Giselle Santos, consultora de inovação e educação, destacou a importância de considerar os contextos locais: “Precisamos olhar para as pessoas e os contextos, como a tecnologia e a informação chegam para a criança da periferia, das áreas ribeirinhas. É preciso trazer muito para o nosso lado, para as escolas públicas”.
Patrícia Blanco, presidente executiva do Instituto Palavra Aberta, defendeu uma abordagem educativa para o ambiente digital: “Preparar, prevenir e punir. A gente precisa olhar o ambiente midiático dessa forma. Educar é proteger, preparar para o uso consciente da tecnologia. Prevenir é cuidar. E punir quando a tecnologia é usada para abusar. O jornalismo tem papel pedagógico fundamental ao auxiliar e educar a sociedade para uso [da tecnologia]”.
Mediação, engajamento e celulares na escola
Num cenário de desinformação crescente, o painel “Influenciadores na luta pela educação midiática” reuniu criadores de conteúdo educacional com grande alcance nas redes, como professor Noslen, com 5,4 milhões de seguidores no YouTube, e Rafaela Lima, criadora do canal Mais Ciências, com cerca de 270 mil inscritos.

Noslen compartilhou sua estratégia para cativar a audiência. “Percebi que precisava conectar o conteúdo da gramática com o que estava acontecendo no mundo dos jovens. O meme, a novela, a música. Tudo cabe quando o objetivo é fazer o estudante sentir que essa escola também é dele”, explicou.

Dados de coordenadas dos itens
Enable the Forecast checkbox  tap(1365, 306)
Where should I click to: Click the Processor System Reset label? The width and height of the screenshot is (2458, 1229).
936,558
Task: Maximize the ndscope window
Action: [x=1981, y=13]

== Lista de tarefas ==
A – Segundo o texto sobre educação midiática, quantos seguidores o professor Noslen tem no YouTube?
B – Copie do texto sobre educação midiática o trecho que vai de "Patrícia Blanco, presidente" até "270 mil inscritos.".

== Gabarito dos exercícios ==
A – 5,4 milhões de seguidores.

B –
Patrícia Blanco, presidente executiva do Instituto Palavra Aberta, defendeu uma abordagem educativa para o ambiente digital: “Preparar, prevenir e punir. A gente precisa olhar o ambiente midiático dessa forma. Educar é proteger, preparar para o uso consciente da tecnologia. Prevenir é cuidar. E punir quando a tecnologia é usada para abusar. O jornalismo tem papel pedagógico fundamental ao auxiliar e educar a sociedade para uso [da tecnologia]”.
Mediação, engajamento e celulares na escola
Num cenário de desinformação crescente, o painel “Influenciadores na luta pela educação midiática” reuniu criadores de conteúdo educacional com grande alcance nas redes, como professor Noslen, com 5,4 milhões de seguidores no YouTube, e Rafaela Lima, criadora do canal Mais Ciências, com cerca de 270 mil inscritos.